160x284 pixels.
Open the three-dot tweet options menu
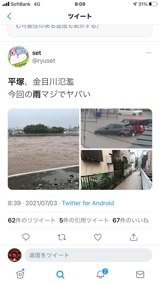(x=149, y=53)
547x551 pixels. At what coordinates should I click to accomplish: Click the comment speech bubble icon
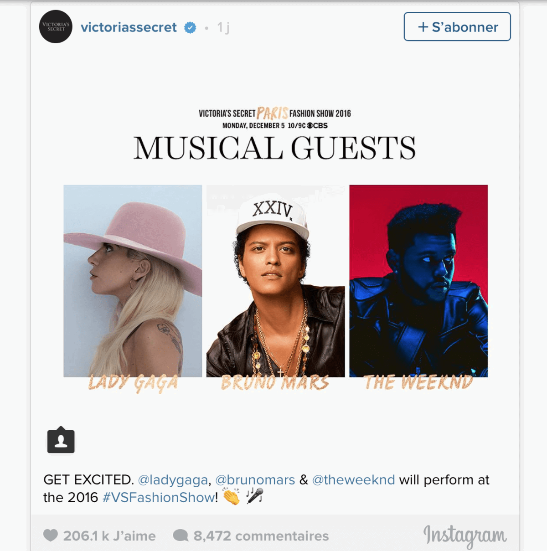pyautogui.click(x=181, y=536)
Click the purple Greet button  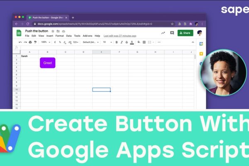48,63
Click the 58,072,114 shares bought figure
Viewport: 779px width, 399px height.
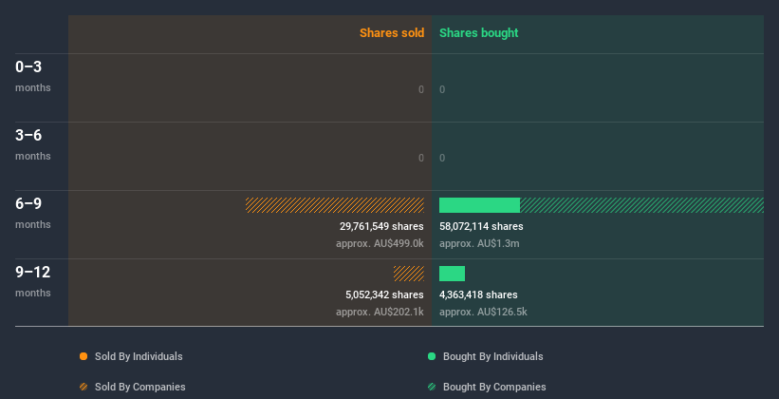481,226
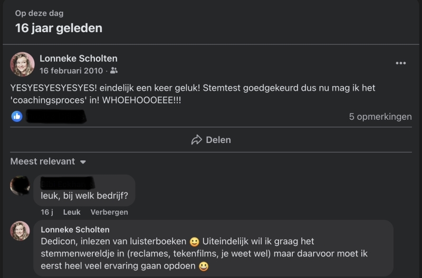
Task: Click the 16 j comment timestamp
Action: 47,212
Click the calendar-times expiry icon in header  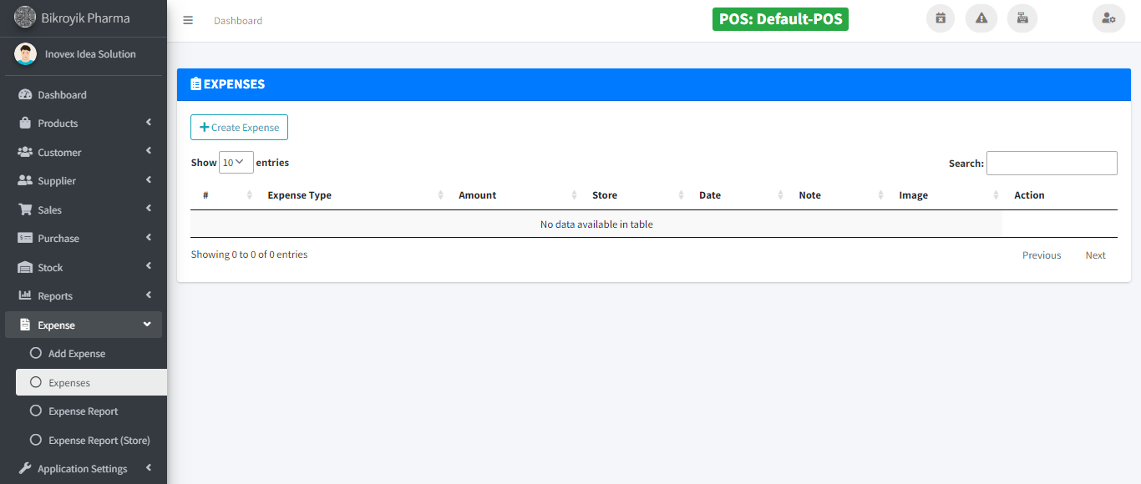(941, 18)
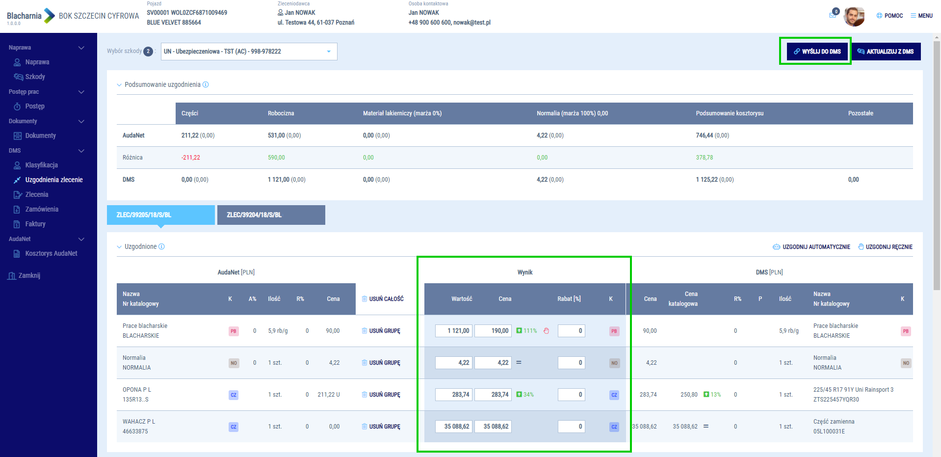Collapse the Podsumowanie uzgodnienia panel

tap(119, 85)
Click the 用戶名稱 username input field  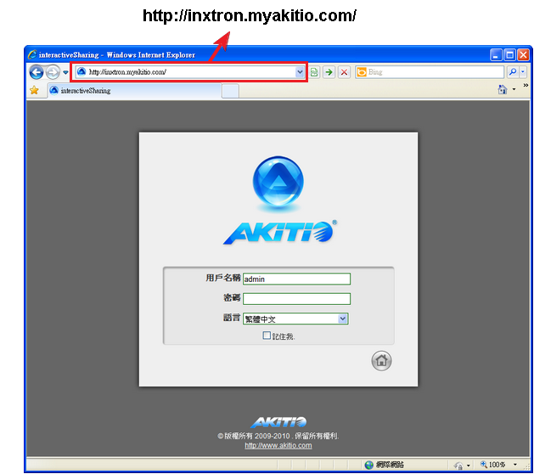pyautogui.click(x=296, y=279)
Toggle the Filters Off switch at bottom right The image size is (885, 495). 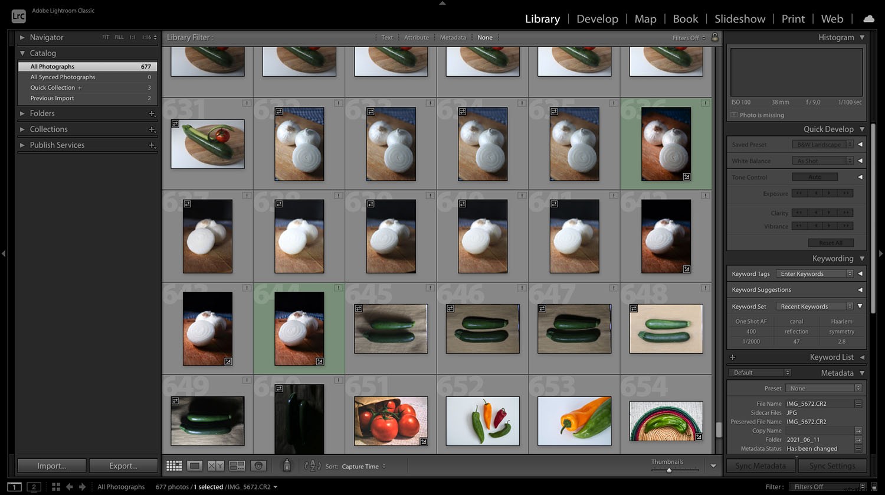823,486
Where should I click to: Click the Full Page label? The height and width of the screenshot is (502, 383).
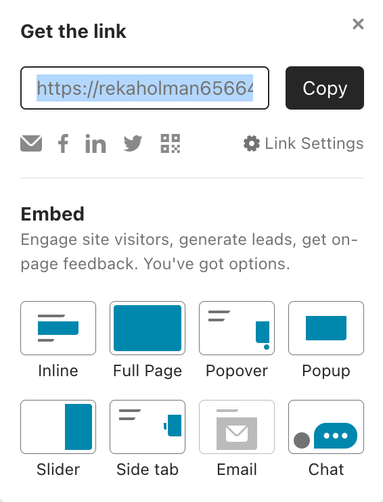(148, 371)
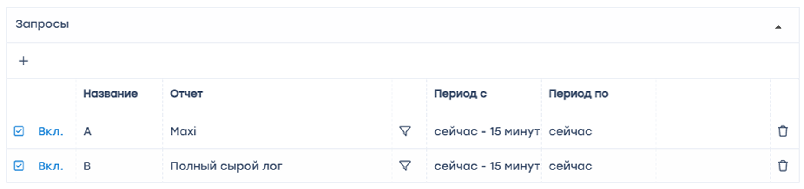Delete query A with trash icon
Image resolution: width=804 pixels, height=189 pixels.
782,131
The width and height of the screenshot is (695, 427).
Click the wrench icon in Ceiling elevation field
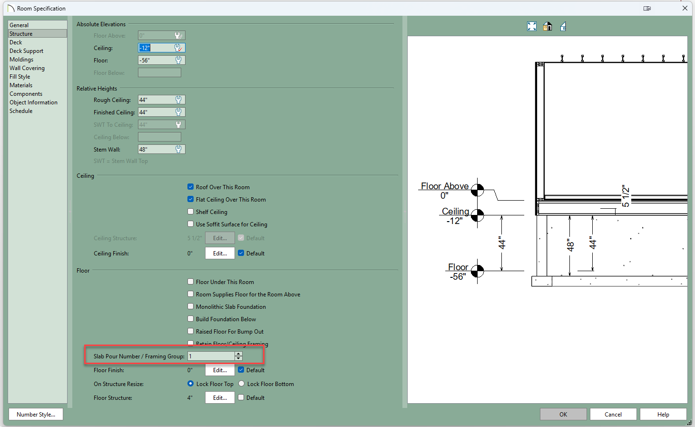(x=178, y=48)
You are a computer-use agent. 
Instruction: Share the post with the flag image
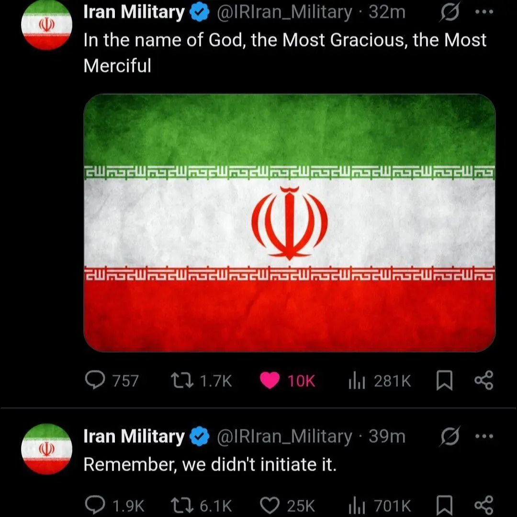(483, 380)
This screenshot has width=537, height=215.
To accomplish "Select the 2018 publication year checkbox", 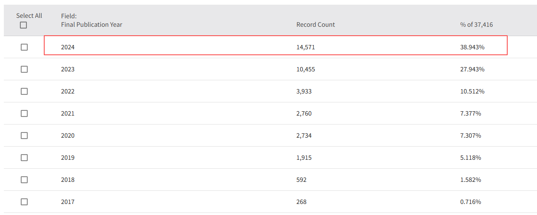I will 24,180.

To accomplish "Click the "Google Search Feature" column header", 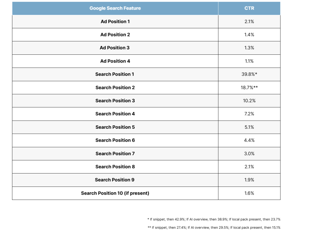I will pos(115,8).
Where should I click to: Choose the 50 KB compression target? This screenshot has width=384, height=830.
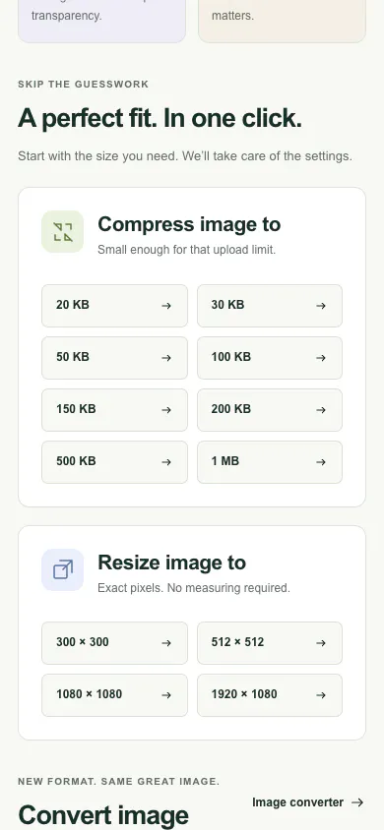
********************
* [REQUIRED ACTION] Go through the material above and report each line containing "This".

* [YOUR SOLUTION]
This screenshot has width=537, height=215.
Where should I click to: Choose the 50 KB compression target? This screenshot has width=384, height=830.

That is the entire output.